TASK PROMPT:
Copy every line below that has the word "sidebar" in it.

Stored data
= Beginning of Section =

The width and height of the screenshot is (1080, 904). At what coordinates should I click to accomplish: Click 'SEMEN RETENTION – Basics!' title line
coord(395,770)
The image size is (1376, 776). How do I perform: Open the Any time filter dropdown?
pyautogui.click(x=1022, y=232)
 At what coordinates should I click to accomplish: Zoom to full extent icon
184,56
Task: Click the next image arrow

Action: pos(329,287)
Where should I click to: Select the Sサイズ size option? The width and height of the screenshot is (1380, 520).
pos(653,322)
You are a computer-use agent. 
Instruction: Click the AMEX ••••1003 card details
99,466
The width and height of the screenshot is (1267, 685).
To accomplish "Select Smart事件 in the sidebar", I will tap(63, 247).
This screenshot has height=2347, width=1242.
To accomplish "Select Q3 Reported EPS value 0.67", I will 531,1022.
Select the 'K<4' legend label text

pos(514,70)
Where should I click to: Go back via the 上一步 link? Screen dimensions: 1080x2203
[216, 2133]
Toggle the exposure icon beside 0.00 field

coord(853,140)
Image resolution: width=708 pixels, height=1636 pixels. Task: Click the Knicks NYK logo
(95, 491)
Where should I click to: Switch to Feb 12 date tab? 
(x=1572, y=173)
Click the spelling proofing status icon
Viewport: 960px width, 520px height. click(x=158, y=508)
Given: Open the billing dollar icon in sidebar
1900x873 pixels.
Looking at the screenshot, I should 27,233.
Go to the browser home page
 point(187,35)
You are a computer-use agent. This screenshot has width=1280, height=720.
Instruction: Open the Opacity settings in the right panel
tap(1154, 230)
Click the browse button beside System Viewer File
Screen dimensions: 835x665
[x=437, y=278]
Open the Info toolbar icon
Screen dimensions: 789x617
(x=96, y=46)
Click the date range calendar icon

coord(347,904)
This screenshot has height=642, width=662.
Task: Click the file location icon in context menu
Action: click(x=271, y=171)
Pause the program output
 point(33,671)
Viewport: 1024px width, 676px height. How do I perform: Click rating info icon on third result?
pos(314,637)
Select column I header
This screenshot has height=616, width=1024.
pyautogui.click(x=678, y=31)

= End of Section =

ANSWER SECTION:
To accomplish "Select Smart事件 in the sidebar", I will tap(63, 247).
Given: Open the billing dollar icon in sidebar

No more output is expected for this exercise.